• _Problem to work on_: Set down the material word for word, starting at the line that contains "At what coordinates" and ending at the end of the material, and leave the pictures out of your answer.

━━━━━ Available records

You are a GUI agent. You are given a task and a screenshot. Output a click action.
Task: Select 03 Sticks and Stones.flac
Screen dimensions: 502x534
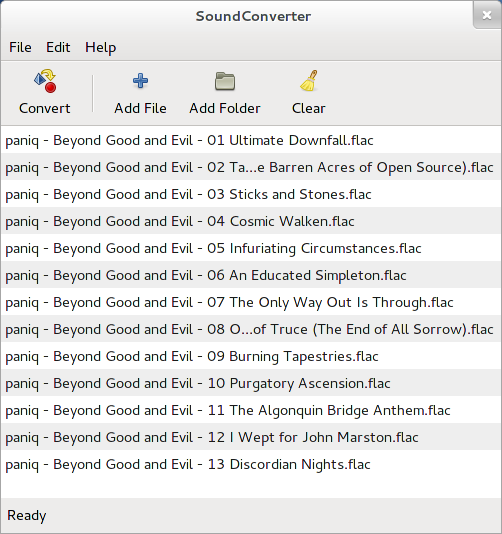251,194
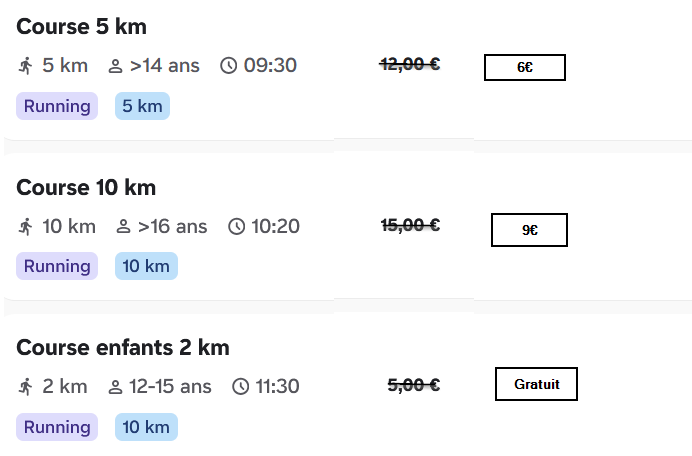Image resolution: width=692 pixels, height=456 pixels.
Task: Open the Course 10 km title
Action: (x=86, y=188)
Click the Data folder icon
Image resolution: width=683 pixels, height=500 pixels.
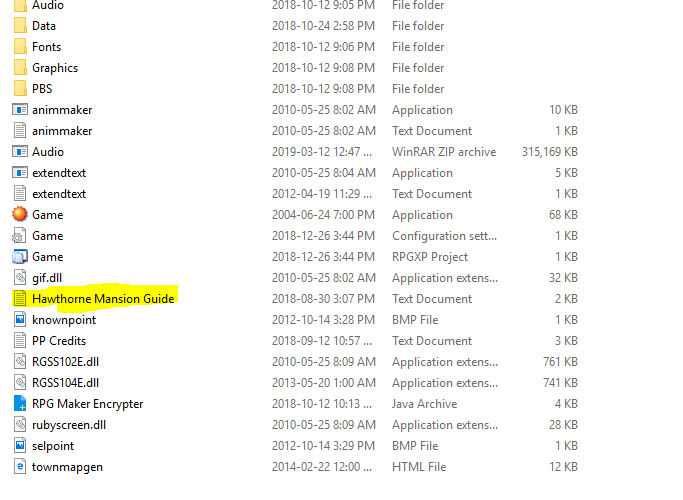click(x=20, y=26)
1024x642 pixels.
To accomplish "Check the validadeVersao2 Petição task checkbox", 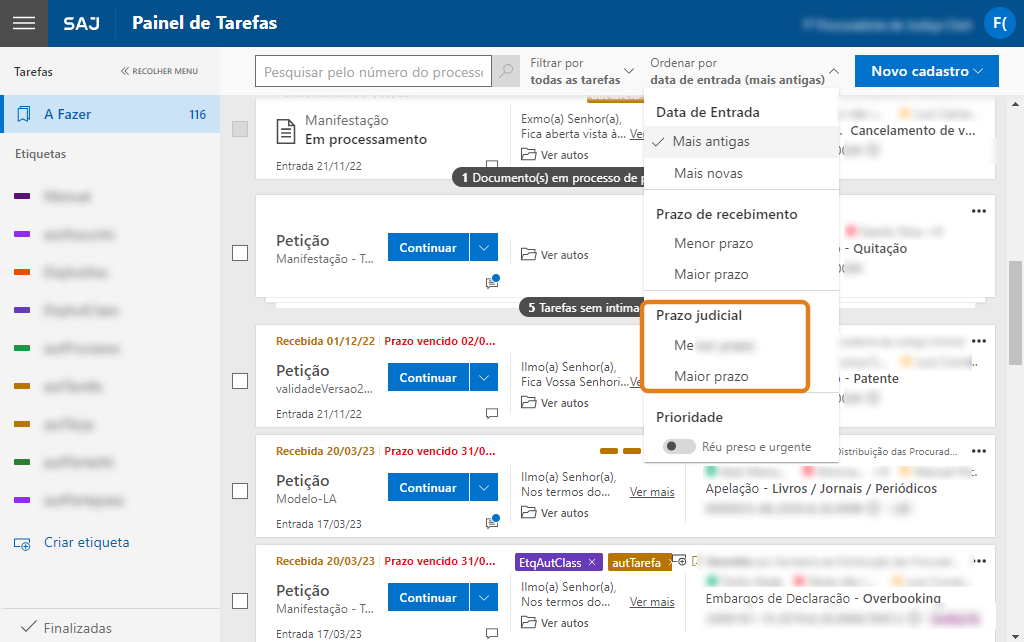I will [240, 381].
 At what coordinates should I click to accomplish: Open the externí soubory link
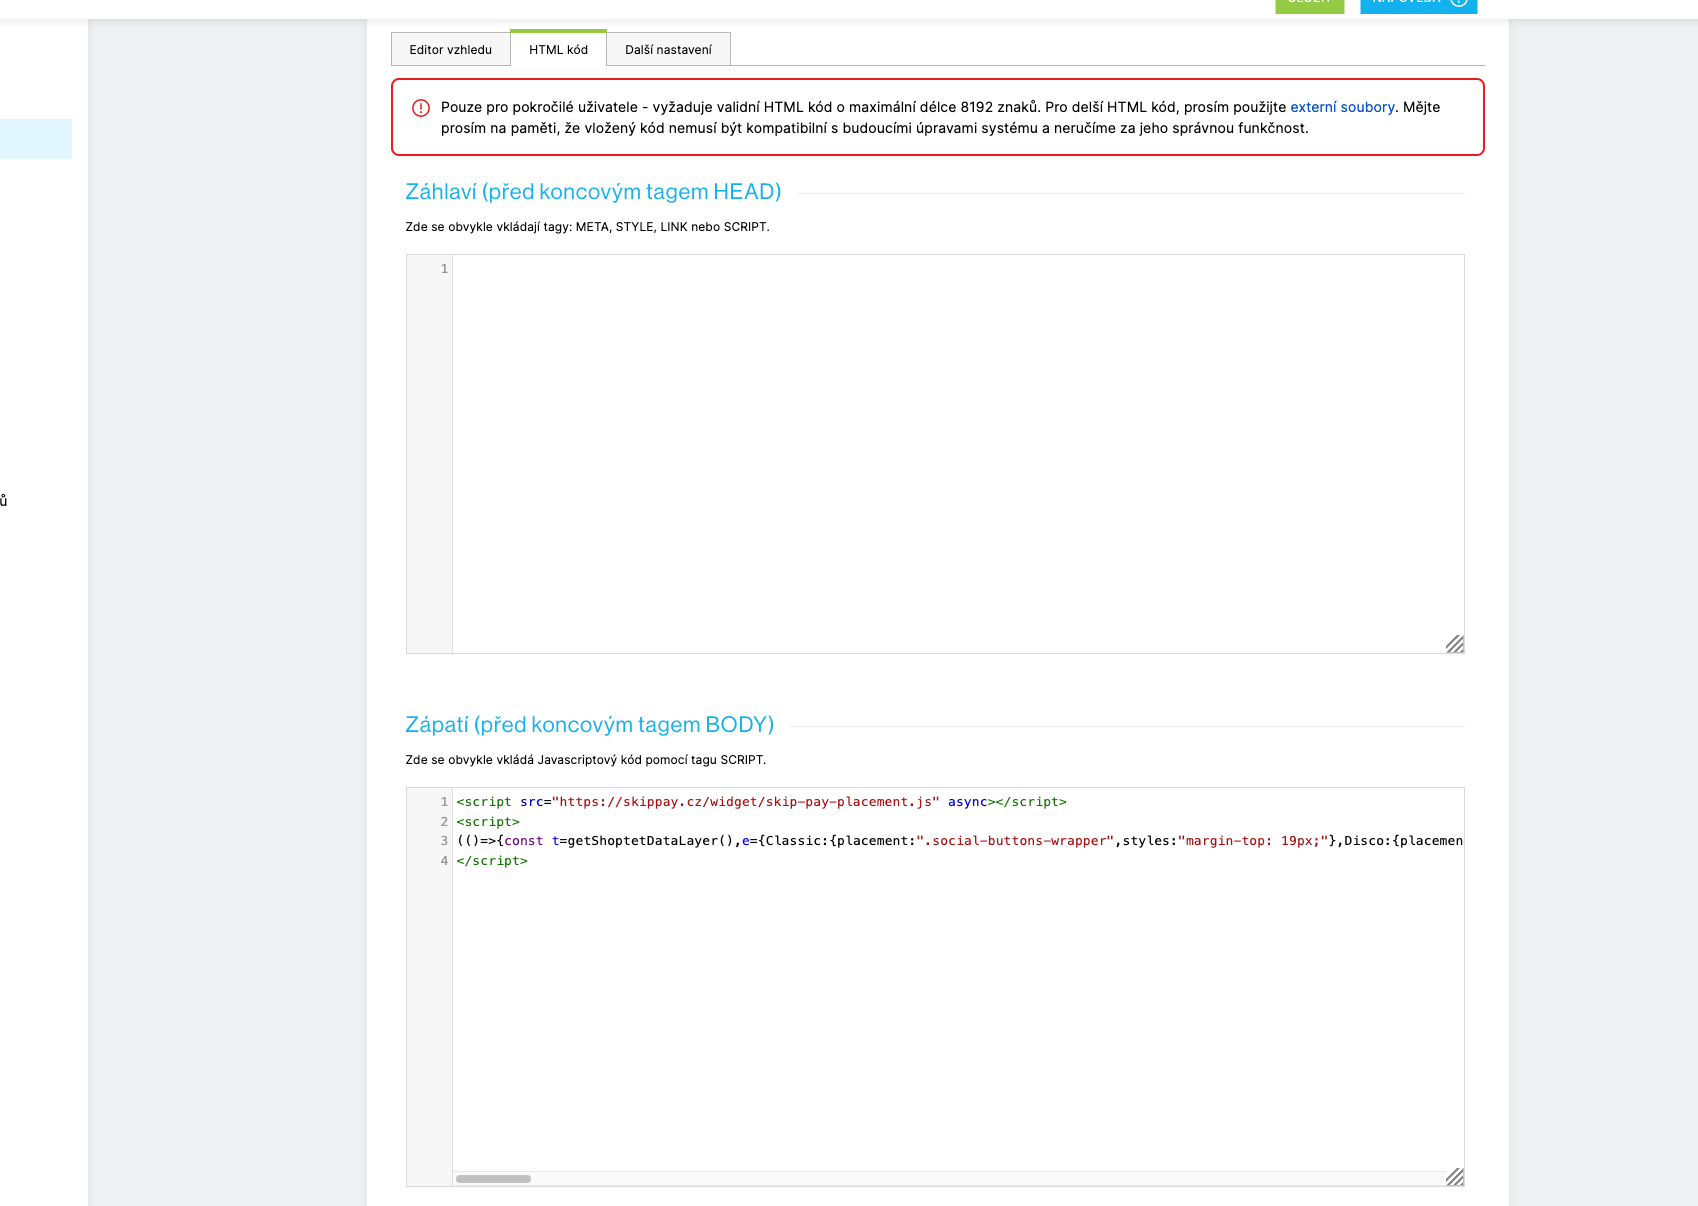click(1342, 106)
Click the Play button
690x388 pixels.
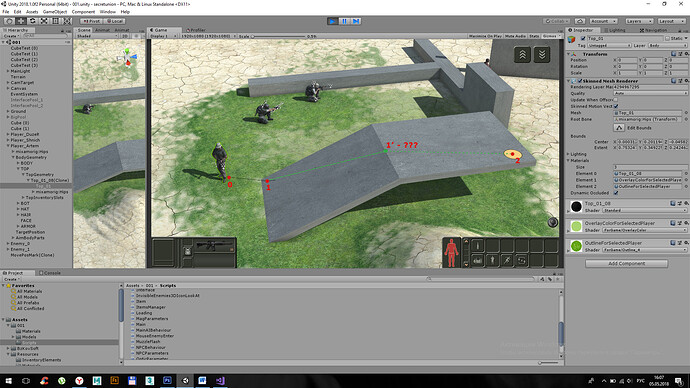333,21
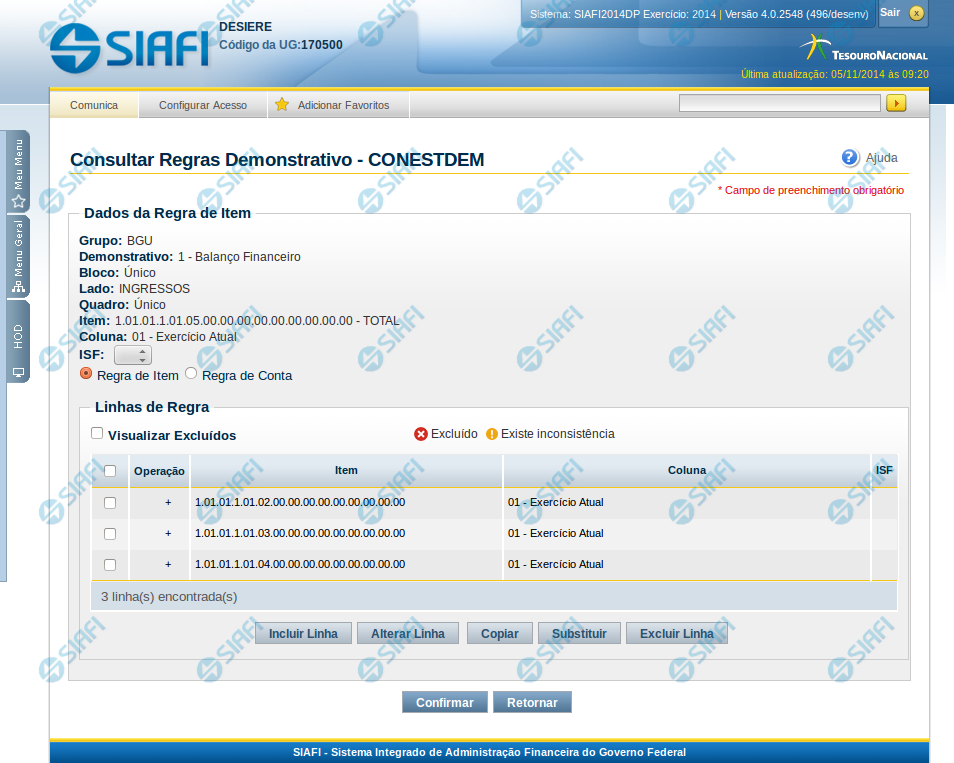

━━━━━━━━━━

• _Response to the exercise_:
 At what coordinates should I click to accomplish: Open the externí soubory link
click(1342, 106)
Click the Play button
690x388 pixels.
333,21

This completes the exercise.